◆ Your task ◆
Nothing but the lines from the one that contains "[Haar Vitamine] (75, 2195)" to the end of the records should be printed, both ends included, exactly as given.

◆ Extracted material ◆
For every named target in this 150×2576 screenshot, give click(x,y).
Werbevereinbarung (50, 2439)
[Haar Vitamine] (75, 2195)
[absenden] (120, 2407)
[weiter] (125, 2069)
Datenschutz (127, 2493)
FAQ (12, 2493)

◆ Exercise result ◆
[Haar Vitamine] (75, 2195)
[absenden] (120, 2407)
[weiter] (125, 2069)
Datenschutz (127, 2493)
FAQ (12, 2493)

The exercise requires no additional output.